Mad Maud has a thing about James Garner. It’s an obsession that sits nicely alongside all her other ones, gets us doused in weekly bouts of The Rockford Files and Maverick, and the occasional afternoon of filmic joy. The Great Escape is an oldie but goodie, with a nice turn by JG, but nothing really insightful for Generation Zimmer. The Notebook on the other hand, using dementia as its frame, teases us with an aged JG reading a love-story to a tangibly forgetful Gena Rowlands…
And the love story is peopled by sharp-jawed and boyish Ryan Gosling (Noah) and the passionate and pretty Rachel McAdams (Allie). So…guess who JG and La Rowlands are playing, pootling about the lawns of the care home a lifetime later?
Maud was disappointed by the film as it didn’t spend a lot of time with the oldsters. Sure there are lovely scenes of Garner explaining what he is reading to Rowlands from his notebook, her remembering for a moment, forgetting, then hearing the story all over again. The truth isn’t so much hidden in plain sight as shouted at you from minute 1. Indeed, the meat of the story is spent in the past, a long time before Alzheimer’s comes to destroy things, and is pretty damned linear. How else could we get to the care home?
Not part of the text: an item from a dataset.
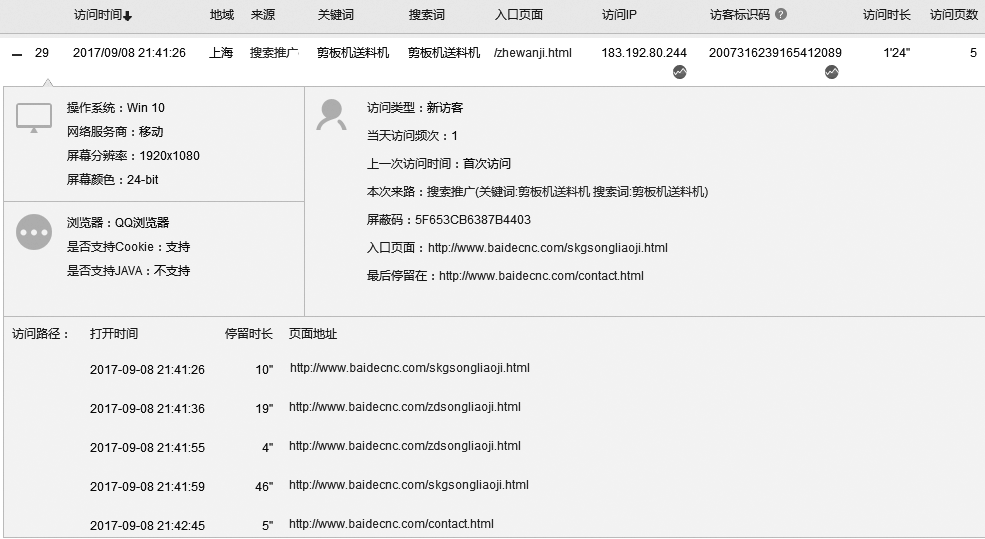Click the trend icon under the visitor ID code
This screenshot has height=539, width=985.
pyautogui.click(x=832, y=72)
Of yesteryear, things are brightly lit and kinda lovely. Allie is a rich kid; Noah is a determined poor one. He catches sight of her and pursues love with boyish charm – from dangling off a Ferris wheel until she agrees to a date to pretty much every other scene they share. Noah is set on fixing up an old house that stands as a symbol of his hopes: roughly treated but they get there. Allie is barged out-of-town and into other loves by a snobby family – and is something of a bitch in her treatment of monied beau Lon Hammond played by the less sharply jawed James Marsden. A chance re-encounter with newly bearded Noah and off rushes Allie, away from her engagement, to a second summer of love. Only this time there’s full-on rumpity-pumpity and breaking of hearts.
Yesteryear is lovely, surprise-free, and made pleasant by emotionally-charged performances. Nearly. A crisis scene, full of “but, Allie, what do you want” pleadings from Gosling’s Noah, goes way too far. We see pretension rather than character for the best part of five minutes…you’ll be pulled right out of the film. Okay, I was. Mad Maud was cursing the lack of Garner.
SPOILERS for the stupid… And then back to the forgetful present, poor old Allie and poor supportive old Noah. And a manipulative, Alzheimer’s-as-plot-point ending that manages to be touching, obvious and dull. Garner gives a terrific performance, simple and real, funny and knowing, which goes some way to compensate for the film’s apparent message: youth is challenging and sexy; old age is awful and sooooo saaaaaaaad.
Okay – The Notebook is two watchable films stapled together. Neither are much more than mini-series fare of the 1980s. Neither yanked much in the way of emotion from old Jack or – Rockford yearnings aside – from Maud. The young cast – all pretty and in love – are as watchable as the old. Gosling and McAdams are plainly on their way, career-wise. Rowlands gives good lost soul; Garner gives good star-at-work. And…that’s it, really.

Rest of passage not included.